Convolutional Neural Networks
Let's start this section with the following question.
"Why is a fully connected neural network not the ideal tool for computer vision tasks?"
Let's assume for a second, that we look at an image of a digit. If you look at the digit directly, you will have no problem recognizing the number. But when you interract with the example and flatten the image (as we did with MNIST so far), the task gets a lot harder. Yet that is exactly the problem our fully connected neural network has to face.

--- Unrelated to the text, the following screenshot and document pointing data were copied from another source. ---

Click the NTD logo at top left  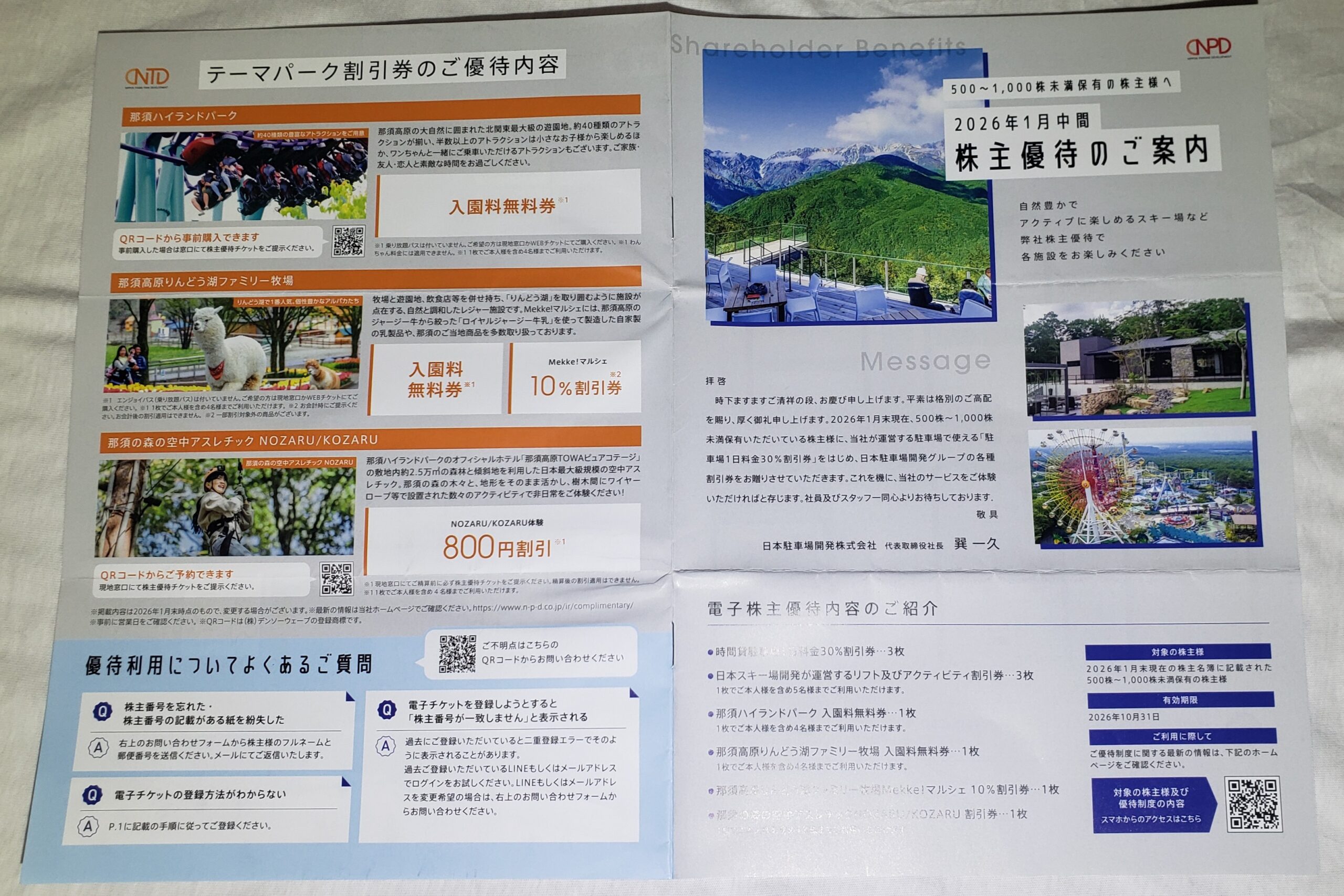147,77
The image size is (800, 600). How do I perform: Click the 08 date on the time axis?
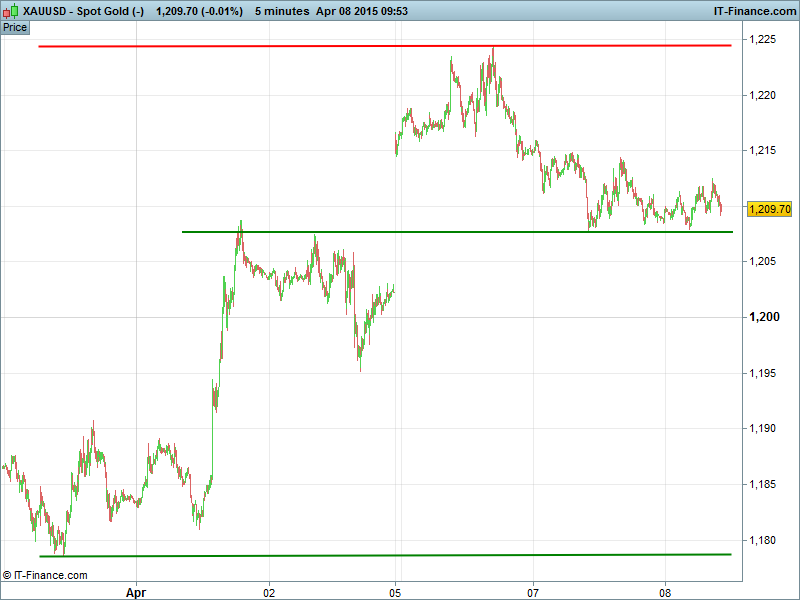[666, 592]
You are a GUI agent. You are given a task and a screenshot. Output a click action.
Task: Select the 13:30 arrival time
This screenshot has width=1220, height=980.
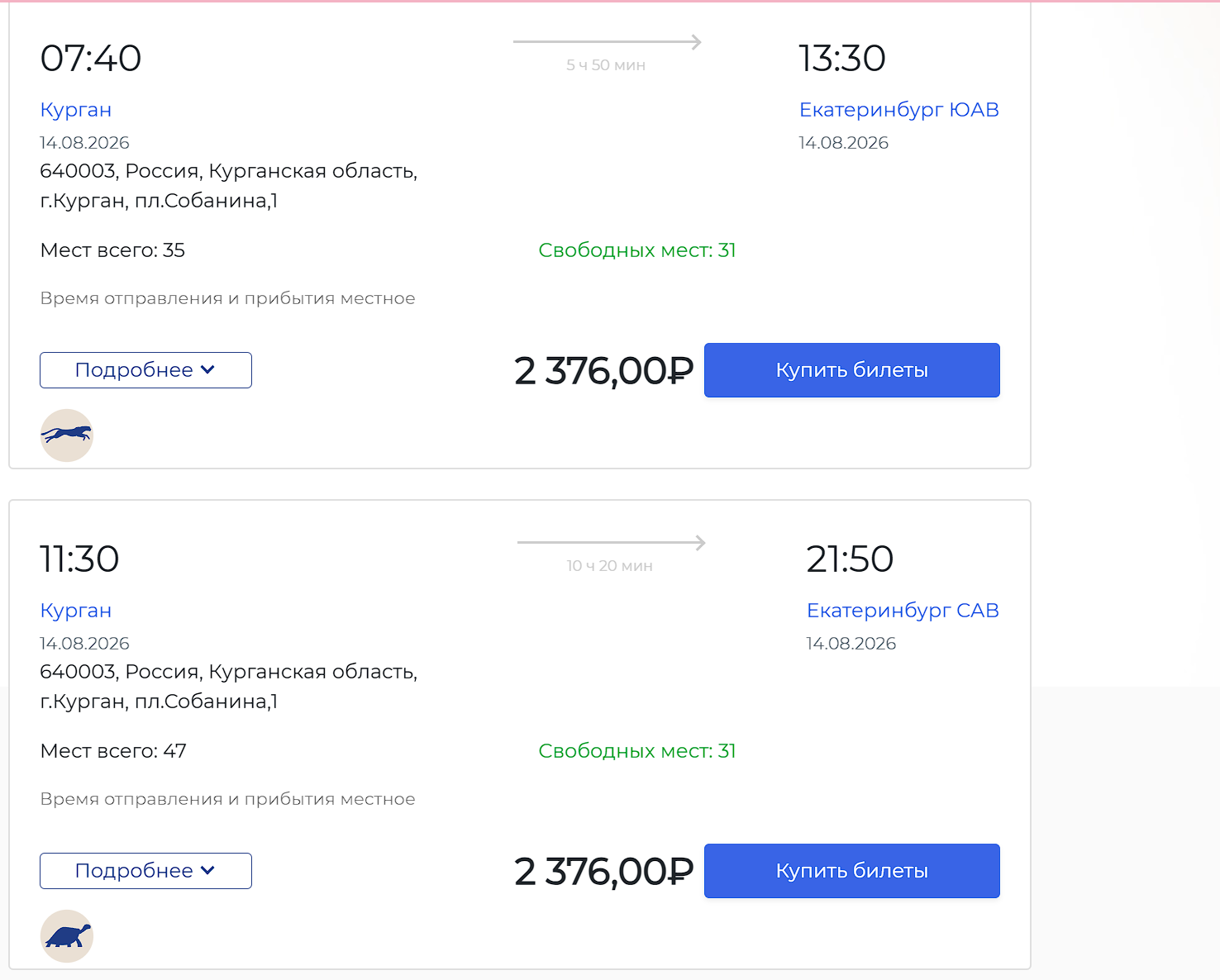(842, 59)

The loss of all spatial information makes our model also quite sensitive to different types of transformations: like translation, rotation, scaling, color and lightning. The image below is shifted sligtly to the right and to the top. When you compare the two flattened images you will notices, that there is hardly any overlap in pixel values, even thought we are dealing with an almost identical image.
Even if we didn't lose any spatial information, the combination of a fully connected neural network and images is problematic. The neural network below processes a flattened greyscale image of size 4x4 pixels. You can hardly argue that that is an image at all, yet the 16 inputs and the ten neurons in the hidden layer require 160 weights and 10 biases and the output neuron requires 11 more parameters.
Real-life images are vastly larger than that and we require a neural network with hundreds or thousands of neurons and several hidden layers to solve even a simple task. Even for an image of size 100x100 and 100 neuron we are dealing with 1,000,000 weights. Training fully connected neural networks can become extremely inefficient.
Given those problems, we need a new neural network architecture. An architecture that is able to deal with images and video without destroying spatial information and requires fewer learnable parameters at the same time. The neural network that would alleviate our problems is called a convolution neural network, often abbreviated as CNN or ConvNet.
Convolutional Layer
Let's take it one step at a time and think about how we could design such a neural network. We start with a basic assumption.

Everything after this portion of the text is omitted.